Hi, I am Vitor.

natal parte um — semana #21

sextas como essa são, para mim, ajustadas à dimensão e ao contexto, como a manhã do natal. dois álbuns se destacam e então decidi deixar um post só para eles, e fazer um segundo mais enxuto com o resto (all them witches, aespa, kurt vile, iceage).

Boards of Canada - Inferno

Boards of Canada - Inferno

pra quem não sabe, boc é mais culto que artista per se. pra muitos, um lançamento é um evento e não é por menos, o ciclo entre álbuns costuma ser longo, mas quem tava lá desde o início (1998) ou pulou no barco desde então sabe o que vai encontrar. tem uma lealdade com a fanbase aqui, que não falha.

boc soa como mais nada soa. idm é o gênero em que eles costumam ser caracterizados, até por serem pioneiros dele, são artistas da warp como muitos dos idmers, mas eu já ouvi folktronica, downtempo, muitas definições. de fato, não lembram aphex ou squarepusher, são únicos. tem alma nas composições, coisas vivem dentro delas de um jeito diferente de qualquer outro tipo de música eletrônica. é orgânico de um jeito difícil de explicar.

aqui, voltamos para uma escuridão? soa sombrio. ou não? esses álbuns são impossíveis de serem digeridos em poucas ouvidas, e tudo bem, eu sei que vou ter 70 anos e vou voltar aqui. mas a atmosfera criada é, de fato, em uma primeira impressão, uma coisa mais parecida com o geogaddi, assustadora, muita coisa religiosa. são infinitas referências e muitas teorias vão surgir, existem páginas dedicadas apenas a isso.

tudo aqui é calculado. é uma viagem, é grande arte.

Nota: 8.2

Elder - Through Zero

Elder - Through Zero

songwriting, né? a arte de criar canções, unindo letra, melodia, harmonia, ritmo e estrutura em uma peça coerente. não existe em português o equivalente com uma palavra só (composição de canções?). ainda mais, albumwriting, né? aquela pink floydica habilidade de unir essas letras, melodias, etc, em um todo coerente que conversa, e se compreende.

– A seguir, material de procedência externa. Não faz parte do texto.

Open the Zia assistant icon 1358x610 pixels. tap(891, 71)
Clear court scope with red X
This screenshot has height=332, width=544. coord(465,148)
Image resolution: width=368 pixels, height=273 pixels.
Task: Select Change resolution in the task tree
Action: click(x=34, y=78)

aqui, temos uma Banda. pra todo canto cê vai encontrar elderismos, sinal de coisa madura que soa como si mesma e mais nada. eu voltei essa semana e ouvi os três primeiros álbuns e tão muito longe disso aqui. longe até do reflections, que é quando as coisas começaram a engrenar. é uma crescente audível.

riffs e grooves monstruosos, quebras e belas passagens melódicas vão cristalizando quanto mais cê escuta (três aqui, por enquanto). sucessor espiritual do que mastodon e baroness fizeram bem por muitos anos. grande álbum. épico. refresco no meio de tanto same-old same-old. compre o vinil, compre o digital. viva o rock and roll.